[Required action] How many of the lines in the material below contain the word "sort"? Give the number alone.

══════

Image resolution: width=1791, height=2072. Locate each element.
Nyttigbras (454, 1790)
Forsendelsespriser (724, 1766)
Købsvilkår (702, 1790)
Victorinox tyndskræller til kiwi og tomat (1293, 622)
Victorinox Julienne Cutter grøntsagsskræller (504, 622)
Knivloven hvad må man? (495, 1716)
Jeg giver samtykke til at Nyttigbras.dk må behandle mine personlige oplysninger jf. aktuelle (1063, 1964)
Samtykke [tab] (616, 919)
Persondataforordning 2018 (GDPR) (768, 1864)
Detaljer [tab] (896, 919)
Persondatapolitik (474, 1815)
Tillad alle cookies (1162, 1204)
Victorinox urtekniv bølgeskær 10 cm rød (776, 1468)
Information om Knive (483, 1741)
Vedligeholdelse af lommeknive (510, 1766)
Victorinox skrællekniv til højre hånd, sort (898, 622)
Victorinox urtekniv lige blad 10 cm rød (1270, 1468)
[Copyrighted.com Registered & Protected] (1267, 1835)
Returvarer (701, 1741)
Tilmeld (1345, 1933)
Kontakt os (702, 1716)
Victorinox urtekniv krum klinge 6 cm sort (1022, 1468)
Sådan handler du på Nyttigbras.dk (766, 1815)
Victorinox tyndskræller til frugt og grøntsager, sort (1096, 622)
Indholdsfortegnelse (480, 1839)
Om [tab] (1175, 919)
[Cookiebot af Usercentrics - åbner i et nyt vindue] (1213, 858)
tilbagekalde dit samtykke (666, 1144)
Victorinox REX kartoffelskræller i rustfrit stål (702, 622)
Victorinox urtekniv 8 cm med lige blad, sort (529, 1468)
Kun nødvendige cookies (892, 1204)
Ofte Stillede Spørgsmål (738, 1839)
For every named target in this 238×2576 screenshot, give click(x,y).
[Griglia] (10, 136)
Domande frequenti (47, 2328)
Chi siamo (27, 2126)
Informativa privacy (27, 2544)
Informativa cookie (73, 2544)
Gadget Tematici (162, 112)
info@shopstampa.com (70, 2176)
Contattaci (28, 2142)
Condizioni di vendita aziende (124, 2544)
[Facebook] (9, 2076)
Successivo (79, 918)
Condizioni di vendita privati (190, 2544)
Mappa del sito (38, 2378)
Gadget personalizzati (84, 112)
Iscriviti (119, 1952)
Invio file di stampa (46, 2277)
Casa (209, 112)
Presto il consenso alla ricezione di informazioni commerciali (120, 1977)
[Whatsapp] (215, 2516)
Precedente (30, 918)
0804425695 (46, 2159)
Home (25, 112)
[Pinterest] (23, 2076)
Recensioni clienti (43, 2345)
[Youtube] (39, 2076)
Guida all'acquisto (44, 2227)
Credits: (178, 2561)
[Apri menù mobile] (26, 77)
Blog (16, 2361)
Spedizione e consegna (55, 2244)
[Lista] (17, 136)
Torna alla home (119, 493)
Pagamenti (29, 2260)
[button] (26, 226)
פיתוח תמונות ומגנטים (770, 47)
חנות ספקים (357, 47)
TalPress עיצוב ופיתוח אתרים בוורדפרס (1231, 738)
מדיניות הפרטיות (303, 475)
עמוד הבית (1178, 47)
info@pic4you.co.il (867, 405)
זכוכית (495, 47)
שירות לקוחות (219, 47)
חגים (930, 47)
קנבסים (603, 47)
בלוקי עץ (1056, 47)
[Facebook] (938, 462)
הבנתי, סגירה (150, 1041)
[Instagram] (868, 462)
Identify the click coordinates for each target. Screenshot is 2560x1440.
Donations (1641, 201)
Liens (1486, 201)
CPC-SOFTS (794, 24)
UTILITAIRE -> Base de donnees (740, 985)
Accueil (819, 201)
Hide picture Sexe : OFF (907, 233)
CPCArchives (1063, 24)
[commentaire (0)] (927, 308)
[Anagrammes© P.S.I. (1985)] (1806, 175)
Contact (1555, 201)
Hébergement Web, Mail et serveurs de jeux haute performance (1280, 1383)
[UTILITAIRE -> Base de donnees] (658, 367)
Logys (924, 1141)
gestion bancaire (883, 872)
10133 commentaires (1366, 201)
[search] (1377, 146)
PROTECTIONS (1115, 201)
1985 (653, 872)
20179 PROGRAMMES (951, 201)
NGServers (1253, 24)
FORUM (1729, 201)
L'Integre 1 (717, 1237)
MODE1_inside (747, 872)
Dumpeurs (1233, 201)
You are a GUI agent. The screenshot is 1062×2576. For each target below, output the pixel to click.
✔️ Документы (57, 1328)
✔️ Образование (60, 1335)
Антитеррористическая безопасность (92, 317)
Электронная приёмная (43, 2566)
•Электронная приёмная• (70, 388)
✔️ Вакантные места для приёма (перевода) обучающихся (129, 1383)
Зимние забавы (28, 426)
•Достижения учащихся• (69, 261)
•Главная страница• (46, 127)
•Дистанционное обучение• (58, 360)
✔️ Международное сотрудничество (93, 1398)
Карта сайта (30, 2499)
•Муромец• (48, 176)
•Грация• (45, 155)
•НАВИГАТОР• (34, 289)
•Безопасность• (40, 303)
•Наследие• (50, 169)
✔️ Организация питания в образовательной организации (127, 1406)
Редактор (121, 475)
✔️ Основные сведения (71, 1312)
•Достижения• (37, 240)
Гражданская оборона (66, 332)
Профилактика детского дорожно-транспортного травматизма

══════

[Solution to this task] 4